松永久秀くんの日記:第72回 こんなふうに桜が散っていた


松永久秀4月7日

桜の季節には思い出すよ。

その昔、俺様が三好家に仕官して5日あたりのことだ。

三好家で新入家来歓迎会があって、俺様は他の新入家来とともに参加した。

その席で、新入家来一人ずつ譜代家臣たちの前で自己紹介することになった。

俺様の番が回ってきた時、俺様は緊張しながら、「畿内出身の松永久秀と申します。寺小姓をしていたことがあって、槍働きより、どちらかいうと文字を読んだり書いたりする方が得意です。宜しくお願いします。」と手短に挨拶した。
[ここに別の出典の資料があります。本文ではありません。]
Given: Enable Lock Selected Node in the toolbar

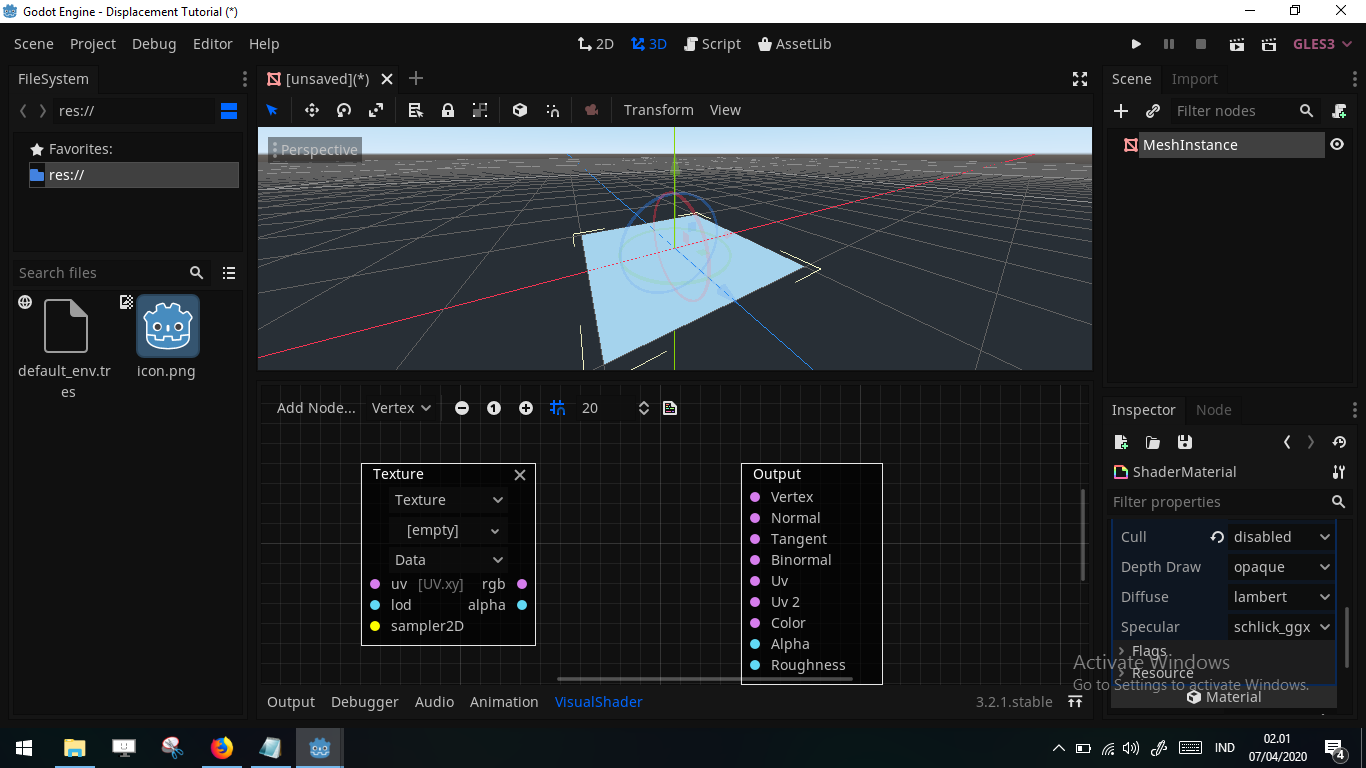Looking at the screenshot, I should pos(447,110).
その時、ひどく酔った老臣が奥の方からいきなり「趣味は!」と俺様に向って叫んだ。

俺様は驚きすぎて、

趣味は人の悪口を言うことです!

と馬鹿正直に答えてしまった。

新入家来と譜代家臣の皆はあんぐり口を開き、一瞬冷たい空気が流れたが、どこからともなく、

アハハハハ!

と屈託のない笑い声が聴こえてきた。俺様の最初で最後の主君となる三好長慶だった。

桜吹雪

桜吹雪

私の趣味もあなたと同じです。奇遇ですね。あなたとは気が合いそうだ。

と年若い長慶は微笑んで、俺様の盃(さかずき)に酒を注いでくれた。

桜の季節には思い出すよ。

今は亡き長慶と俺様の出逢いを。

こんなふうに桜が散っていた。

こんなふうに桜が散っていた。

そう、こんなふうに桜が散っていたんだ。